Daha birkaç ay önce yürürlüğe giren 6306 sayılı Afet Riski Altındaki Alanların Dönüştürülmesi Hakkında Kanun ve uygulama yönetmeliği, gerekçelerinde ileri sürüldüğü gibi Anayasa‘da öngörülen "Herkes, sağlıklı ve dengeli bir çevrede yaşama hakkına sahiptir" hakkının geliştirilmesi ve korunması ilkesini karşılamaktan çok uzaktır.

Türkiye`nin önemli bir bölümünün afet riski altında olduğu ve başta deprem, heyelan, sel su taşkını olmak üzere doğa olaylarının afete dönüşmesini engelleyecek, zarar azaltıcı önlem ve düzenlemelerin yapılmasının gerekliliği, mevcut yerleşim yerlerinin sağlıklı ve güvenli yaşam alanları haline getirilmesinin acil bir ihtiyaç olduğu bilinmekte ve sürekli dile getirilmektedir.  Ancak, Afet Riski Altındaki Alanların Dönüştürülmesi Hakkında Kanun ve bu kanunun Uygulama Yönetmeliği, sorunu iyi tanımlayan, risk yönetimini esas alan politikalar geliştirmek yerine; halkın barınma ve mülkiyet haklarını yok sayan,  zora dayalı, yüzü insana değil ranta dönük olan, yeni sorunları da yaratacak bir niteliktedir. Bu yasa ve yönetmeliğin, deprem tehdidi altındaki illerimizin olası yakın bir depremlerde karşılaşacağı zararları azaltmayı, mevcut ve sağlıksız yapı stoğunu değiştirmeyi sağlaması mümkün değildir.

Diğer taraftan, son çıkarılan Yapı Denetimi Yönetmeliği  ile  yapı üretim sürecinde meslek odalarının yapmış olduğu kamusal denetim ve gördüğü işlev devre dışı bırakılmış, bu düzenleme ile yapım sürecinde olduğu gibi yapım sonrası süreçte de telafisi mümkün olmayan tehlikelerle karşılaşılmasının zemini yaratılmıştır.

Geldiğimiz noktada, ülkemizde dün yaklaşık 150 deprem üretecek diri fay olduğu bilinirken, bugün MTA tarafından yapılan çalışmalarla güncellenen Türkiye Diri Fay Haritasına göre büyüklüğü 5.5 ve üzeri deprem üretebilecek 485 diri fay veya fay segmenti olduğunun saptanması, neredeyse tüm ülke coğrafyasının ne derecede büyük bir deprem tehdidi altında olduğu jeolojik gerçekliğini açık olarak ortaya koymuştur.

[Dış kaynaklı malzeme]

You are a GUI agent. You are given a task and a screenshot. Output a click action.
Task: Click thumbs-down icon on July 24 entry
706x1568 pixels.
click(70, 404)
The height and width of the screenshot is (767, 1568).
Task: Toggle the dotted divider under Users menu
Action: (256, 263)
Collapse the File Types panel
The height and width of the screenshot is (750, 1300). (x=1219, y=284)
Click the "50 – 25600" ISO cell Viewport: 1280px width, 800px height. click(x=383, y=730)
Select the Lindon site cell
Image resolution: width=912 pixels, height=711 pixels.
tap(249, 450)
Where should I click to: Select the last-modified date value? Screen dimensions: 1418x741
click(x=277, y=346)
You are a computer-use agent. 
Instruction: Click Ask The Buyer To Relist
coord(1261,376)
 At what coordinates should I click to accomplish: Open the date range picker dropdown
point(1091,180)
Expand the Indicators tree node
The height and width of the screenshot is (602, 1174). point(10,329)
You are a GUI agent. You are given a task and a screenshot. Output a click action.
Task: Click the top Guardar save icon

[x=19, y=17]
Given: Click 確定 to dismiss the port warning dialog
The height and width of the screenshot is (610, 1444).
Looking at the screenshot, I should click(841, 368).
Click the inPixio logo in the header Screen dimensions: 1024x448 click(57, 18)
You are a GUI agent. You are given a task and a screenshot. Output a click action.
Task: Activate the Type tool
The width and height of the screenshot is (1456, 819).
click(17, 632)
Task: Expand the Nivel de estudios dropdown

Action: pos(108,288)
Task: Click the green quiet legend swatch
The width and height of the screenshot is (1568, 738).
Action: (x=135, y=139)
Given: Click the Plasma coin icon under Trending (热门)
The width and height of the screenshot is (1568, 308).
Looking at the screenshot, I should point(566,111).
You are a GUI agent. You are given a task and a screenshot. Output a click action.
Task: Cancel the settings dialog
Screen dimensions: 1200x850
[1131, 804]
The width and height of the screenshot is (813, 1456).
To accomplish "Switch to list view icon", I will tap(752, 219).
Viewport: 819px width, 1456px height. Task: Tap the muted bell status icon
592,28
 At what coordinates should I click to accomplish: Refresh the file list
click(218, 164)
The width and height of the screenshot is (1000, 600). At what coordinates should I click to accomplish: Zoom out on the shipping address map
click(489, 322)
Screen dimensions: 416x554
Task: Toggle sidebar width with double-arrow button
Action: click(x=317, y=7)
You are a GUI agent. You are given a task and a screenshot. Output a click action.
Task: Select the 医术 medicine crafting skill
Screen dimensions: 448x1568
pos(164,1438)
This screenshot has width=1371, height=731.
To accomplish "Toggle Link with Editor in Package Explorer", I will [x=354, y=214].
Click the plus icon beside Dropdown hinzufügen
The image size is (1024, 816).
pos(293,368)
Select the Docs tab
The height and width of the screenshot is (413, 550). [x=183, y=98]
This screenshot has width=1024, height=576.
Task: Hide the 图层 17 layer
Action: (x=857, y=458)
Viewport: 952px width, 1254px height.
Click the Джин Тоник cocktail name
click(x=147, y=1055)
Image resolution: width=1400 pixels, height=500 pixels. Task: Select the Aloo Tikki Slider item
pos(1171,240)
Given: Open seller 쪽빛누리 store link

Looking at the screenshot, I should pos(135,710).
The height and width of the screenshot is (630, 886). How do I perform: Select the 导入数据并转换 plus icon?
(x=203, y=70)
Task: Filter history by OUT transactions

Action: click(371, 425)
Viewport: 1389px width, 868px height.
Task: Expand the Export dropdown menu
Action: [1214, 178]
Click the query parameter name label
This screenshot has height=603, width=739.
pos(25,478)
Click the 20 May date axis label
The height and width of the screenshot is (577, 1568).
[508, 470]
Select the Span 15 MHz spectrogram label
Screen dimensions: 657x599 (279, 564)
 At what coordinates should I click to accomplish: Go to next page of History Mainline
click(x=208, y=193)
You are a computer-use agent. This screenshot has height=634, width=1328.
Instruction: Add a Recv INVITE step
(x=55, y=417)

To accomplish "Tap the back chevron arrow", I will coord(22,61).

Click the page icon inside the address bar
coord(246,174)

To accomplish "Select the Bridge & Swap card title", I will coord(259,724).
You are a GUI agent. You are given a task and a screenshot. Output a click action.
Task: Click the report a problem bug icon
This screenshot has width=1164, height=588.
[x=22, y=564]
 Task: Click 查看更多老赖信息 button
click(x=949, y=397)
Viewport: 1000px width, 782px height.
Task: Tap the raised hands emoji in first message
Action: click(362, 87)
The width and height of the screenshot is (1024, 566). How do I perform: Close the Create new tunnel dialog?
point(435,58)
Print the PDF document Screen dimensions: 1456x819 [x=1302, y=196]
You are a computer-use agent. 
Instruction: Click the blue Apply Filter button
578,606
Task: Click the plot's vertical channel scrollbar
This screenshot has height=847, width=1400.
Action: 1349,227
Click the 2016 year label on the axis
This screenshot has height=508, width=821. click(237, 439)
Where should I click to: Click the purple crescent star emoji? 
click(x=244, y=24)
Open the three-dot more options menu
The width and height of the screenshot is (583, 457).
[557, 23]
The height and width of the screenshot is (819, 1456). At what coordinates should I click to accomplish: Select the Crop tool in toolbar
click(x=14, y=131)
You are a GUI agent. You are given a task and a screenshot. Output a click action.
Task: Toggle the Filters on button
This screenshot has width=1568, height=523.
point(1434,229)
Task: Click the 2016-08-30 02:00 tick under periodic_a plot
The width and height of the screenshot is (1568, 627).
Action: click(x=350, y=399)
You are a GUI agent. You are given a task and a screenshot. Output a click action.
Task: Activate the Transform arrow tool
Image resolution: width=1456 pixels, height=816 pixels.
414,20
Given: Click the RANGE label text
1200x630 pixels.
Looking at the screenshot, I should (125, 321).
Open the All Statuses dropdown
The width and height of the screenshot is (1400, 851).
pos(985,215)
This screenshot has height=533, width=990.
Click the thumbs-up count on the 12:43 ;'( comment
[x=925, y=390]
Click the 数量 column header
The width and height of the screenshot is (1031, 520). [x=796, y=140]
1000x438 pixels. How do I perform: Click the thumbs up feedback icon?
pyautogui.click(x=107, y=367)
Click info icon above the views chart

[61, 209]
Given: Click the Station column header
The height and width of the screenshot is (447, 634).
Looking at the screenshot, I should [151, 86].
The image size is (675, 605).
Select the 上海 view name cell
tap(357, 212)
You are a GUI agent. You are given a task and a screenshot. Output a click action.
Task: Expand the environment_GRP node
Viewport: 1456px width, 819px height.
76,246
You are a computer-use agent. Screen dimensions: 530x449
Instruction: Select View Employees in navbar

Bu durumda, TMMOB Jeoloji Mühendisleri Odası olarak 17 Ağustosun 13. yılında önerilerimizi  kamuoyuyla ve karar vericilerle bir kez daha paylaşmayı bir görev biliyoruz.

  • Toplumsal ve yönetsel düzeyde tüm kaynakları zarar azaltma hedefine yönlendirecek, kişi ve kurumlar arasında eşgüdümü sağlayacak üniversitelerin, kamu kurum ve kuruluşların, meslek örgütlerinin ve sivil tolum kuruluşlarının katılımı ile ‘Stratejik Afet Eylem Planı` hazırlanmalıdır.
    Afet Riski Altındaki Alanların Dönüştürülmesi Hakkında Kanun yerine, insan merkezli toplumsal politikaların hayata geçirilmesini esas alan, bilim çevreleri, ilgili meslek odaları, yerel yönetimler ve halkın katılımı ile; rant odaklı değil, sağlıklı ve güvenli bir çevrede yaşam hakkını gerçekten sağlayan yeni yasal düzenlemeler yapılmalıdır.
  • 3194 Sayılı İmar Kanunu, 7269 Sayılı Afetler Kanunu ve 4709 sayılı Yapı Denetimi Kanunu değiştirilmelidir.
  • 5543 Sayılı İskan Kanunu değiştirilerek kırsal yerleşim birimlerinin altyapısı ve üst yapısı yenilenmelidir.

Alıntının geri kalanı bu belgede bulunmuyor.